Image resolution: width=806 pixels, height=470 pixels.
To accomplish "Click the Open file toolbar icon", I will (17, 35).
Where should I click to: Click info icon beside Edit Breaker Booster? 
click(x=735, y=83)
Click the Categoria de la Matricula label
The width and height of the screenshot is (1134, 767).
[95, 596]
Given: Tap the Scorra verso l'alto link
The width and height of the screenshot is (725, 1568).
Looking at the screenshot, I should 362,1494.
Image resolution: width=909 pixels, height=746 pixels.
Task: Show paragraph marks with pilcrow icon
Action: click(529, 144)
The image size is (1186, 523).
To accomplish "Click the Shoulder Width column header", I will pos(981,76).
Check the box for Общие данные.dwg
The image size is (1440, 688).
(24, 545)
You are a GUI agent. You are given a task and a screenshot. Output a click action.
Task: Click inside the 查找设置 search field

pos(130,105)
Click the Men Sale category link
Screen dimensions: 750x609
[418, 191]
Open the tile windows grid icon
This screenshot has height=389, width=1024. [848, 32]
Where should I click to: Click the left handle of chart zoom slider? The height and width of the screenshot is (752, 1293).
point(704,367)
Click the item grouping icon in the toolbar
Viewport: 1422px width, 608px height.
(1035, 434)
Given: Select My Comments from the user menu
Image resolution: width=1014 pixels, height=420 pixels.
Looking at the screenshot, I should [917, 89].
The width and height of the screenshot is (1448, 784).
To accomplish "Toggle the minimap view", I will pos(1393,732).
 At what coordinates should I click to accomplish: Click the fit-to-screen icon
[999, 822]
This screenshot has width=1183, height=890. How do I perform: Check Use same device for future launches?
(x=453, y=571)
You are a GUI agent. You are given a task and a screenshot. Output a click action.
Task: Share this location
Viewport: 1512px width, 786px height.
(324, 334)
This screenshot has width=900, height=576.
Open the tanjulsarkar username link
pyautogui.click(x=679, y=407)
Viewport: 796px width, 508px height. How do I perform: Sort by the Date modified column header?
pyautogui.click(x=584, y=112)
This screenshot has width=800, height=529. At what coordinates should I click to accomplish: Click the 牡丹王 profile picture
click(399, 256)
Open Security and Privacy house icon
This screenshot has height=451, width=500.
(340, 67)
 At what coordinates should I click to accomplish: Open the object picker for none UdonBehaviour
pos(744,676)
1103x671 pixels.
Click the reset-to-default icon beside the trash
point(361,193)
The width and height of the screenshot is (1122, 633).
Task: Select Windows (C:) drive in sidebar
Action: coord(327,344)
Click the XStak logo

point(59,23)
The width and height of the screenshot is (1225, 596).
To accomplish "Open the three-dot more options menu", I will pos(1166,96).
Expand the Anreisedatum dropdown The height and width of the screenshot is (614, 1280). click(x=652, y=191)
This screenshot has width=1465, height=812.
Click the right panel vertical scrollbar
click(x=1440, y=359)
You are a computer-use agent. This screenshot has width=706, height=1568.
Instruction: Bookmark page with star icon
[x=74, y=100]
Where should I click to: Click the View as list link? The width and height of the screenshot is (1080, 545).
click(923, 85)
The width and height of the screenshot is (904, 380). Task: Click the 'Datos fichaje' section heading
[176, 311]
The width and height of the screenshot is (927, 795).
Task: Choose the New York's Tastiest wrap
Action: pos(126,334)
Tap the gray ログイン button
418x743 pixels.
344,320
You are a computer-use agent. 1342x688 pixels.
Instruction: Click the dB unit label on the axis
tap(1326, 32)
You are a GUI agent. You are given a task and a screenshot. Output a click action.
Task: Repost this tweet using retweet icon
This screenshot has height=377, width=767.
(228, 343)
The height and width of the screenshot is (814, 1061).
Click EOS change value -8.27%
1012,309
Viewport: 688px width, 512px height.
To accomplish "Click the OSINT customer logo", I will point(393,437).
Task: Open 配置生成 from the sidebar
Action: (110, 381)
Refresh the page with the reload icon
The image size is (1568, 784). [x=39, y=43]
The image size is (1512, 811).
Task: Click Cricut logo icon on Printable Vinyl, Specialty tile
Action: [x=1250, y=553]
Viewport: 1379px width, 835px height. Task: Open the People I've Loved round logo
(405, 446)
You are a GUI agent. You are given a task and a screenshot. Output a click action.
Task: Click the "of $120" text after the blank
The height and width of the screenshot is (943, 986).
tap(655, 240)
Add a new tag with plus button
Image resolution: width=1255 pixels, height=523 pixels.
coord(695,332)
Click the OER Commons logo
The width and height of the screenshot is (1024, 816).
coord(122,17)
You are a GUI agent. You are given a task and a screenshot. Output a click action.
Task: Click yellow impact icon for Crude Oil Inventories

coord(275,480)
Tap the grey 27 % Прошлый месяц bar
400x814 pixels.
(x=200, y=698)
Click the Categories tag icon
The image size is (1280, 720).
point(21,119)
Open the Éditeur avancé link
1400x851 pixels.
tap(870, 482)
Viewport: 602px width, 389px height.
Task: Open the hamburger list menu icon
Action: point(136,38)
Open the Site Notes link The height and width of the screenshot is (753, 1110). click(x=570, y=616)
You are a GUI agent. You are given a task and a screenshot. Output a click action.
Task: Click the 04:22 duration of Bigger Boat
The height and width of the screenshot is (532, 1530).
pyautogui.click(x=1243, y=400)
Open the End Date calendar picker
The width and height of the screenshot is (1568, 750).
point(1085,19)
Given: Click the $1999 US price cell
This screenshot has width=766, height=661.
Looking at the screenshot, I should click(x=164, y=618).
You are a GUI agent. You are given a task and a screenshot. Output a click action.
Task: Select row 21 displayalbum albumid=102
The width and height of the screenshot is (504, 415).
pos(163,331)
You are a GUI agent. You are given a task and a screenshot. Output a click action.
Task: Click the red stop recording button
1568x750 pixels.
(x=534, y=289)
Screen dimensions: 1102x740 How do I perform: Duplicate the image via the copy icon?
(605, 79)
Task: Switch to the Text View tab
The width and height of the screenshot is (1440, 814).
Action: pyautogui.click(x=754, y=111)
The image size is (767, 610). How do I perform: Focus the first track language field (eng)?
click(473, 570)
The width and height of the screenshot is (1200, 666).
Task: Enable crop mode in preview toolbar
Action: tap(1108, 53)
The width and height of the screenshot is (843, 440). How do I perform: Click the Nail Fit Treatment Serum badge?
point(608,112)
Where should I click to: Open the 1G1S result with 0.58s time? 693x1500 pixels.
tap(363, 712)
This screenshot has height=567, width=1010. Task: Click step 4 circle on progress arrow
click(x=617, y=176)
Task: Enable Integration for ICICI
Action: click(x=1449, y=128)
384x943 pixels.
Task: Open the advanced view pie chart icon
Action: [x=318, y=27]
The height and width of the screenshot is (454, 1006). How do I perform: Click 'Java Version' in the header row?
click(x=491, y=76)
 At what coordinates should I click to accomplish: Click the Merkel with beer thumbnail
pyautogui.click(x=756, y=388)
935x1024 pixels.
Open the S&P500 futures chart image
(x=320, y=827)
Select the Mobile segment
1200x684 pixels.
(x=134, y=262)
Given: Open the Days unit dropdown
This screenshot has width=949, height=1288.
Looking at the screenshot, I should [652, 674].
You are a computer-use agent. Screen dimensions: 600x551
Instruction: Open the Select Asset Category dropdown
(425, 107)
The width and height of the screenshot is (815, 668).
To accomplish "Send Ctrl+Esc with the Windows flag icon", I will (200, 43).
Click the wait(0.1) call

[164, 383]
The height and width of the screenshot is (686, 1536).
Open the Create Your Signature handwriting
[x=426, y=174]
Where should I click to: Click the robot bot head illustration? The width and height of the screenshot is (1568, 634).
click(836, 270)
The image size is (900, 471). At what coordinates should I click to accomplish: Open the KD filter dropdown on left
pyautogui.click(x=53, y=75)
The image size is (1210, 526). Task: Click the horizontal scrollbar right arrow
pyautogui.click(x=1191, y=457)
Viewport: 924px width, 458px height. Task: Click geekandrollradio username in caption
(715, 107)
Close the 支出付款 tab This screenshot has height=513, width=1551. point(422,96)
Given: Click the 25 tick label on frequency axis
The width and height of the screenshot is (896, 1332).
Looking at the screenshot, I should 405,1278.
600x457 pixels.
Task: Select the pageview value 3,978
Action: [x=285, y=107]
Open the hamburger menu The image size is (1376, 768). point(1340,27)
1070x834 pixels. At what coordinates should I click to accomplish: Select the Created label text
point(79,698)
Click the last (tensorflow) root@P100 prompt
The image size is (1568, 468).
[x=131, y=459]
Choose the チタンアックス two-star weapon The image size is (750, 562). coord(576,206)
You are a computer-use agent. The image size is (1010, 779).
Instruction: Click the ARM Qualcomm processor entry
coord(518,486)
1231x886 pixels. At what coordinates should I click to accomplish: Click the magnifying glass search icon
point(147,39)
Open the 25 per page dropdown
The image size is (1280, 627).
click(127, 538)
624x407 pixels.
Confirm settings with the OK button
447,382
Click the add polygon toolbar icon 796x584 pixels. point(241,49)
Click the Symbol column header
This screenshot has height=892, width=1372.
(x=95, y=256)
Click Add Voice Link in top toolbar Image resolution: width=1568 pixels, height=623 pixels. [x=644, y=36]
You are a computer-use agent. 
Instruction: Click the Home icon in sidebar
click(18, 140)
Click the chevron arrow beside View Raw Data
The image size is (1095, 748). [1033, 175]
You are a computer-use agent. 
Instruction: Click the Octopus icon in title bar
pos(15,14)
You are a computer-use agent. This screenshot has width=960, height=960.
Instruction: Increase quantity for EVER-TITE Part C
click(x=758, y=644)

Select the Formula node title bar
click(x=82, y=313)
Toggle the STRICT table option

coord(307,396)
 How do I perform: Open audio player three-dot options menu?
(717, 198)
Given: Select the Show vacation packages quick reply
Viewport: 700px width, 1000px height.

════════════════════

### PROBLEM DESCRIPTION:
When you reach the line in the material above that holds "Refresh the page with the reload icon", begin reproducing lines exactly, and stop after the line that holds "Task: Click the 04:22 duration of Bigger Boat".

### PROBLEM SOLUTION:
Refresh the page with the reload icon
The image size is (1568, 784). [x=39, y=43]
The image size is (1512, 811).
Task: Click Cricut logo icon on Printable Vinyl, Specialty tile
Action: [x=1250, y=553]
Viewport: 1379px width, 835px height. Task: Open the People I've Loved round logo
(405, 446)
You are a GUI agent. You are given a task and a screenshot. Output a click action.
Task: Click the "of $120" text after the blank
The height and width of the screenshot is (943, 986).
tap(655, 240)
Add a new tag with plus button
Image resolution: width=1255 pixels, height=523 pixels.
coord(695,332)
Click the OER Commons logo
The width and height of the screenshot is (1024, 816).
coord(122,17)
You are a GUI agent. You are given a task and a screenshot. Output a click action.
Task: Click yellow impact icon for Crude Oil Inventories

coord(275,480)
Tap the grey 27 % Прошлый месяц bar
400x814 pixels.
(x=200, y=698)
Click the Categories tag icon
The image size is (1280, 720).
point(21,119)
Open the Éditeur avancé link
1400x851 pixels.
tap(870, 482)
Viewport: 602px width, 389px height.
Task: Open the hamburger list menu icon
Action: point(136,38)
Open the Site Notes link The height and width of the screenshot is (753, 1110). click(x=570, y=616)
You are a GUI agent. You are given a task and a screenshot. Output a click action.
Task: Click the 04:22 duration of Bigger Boat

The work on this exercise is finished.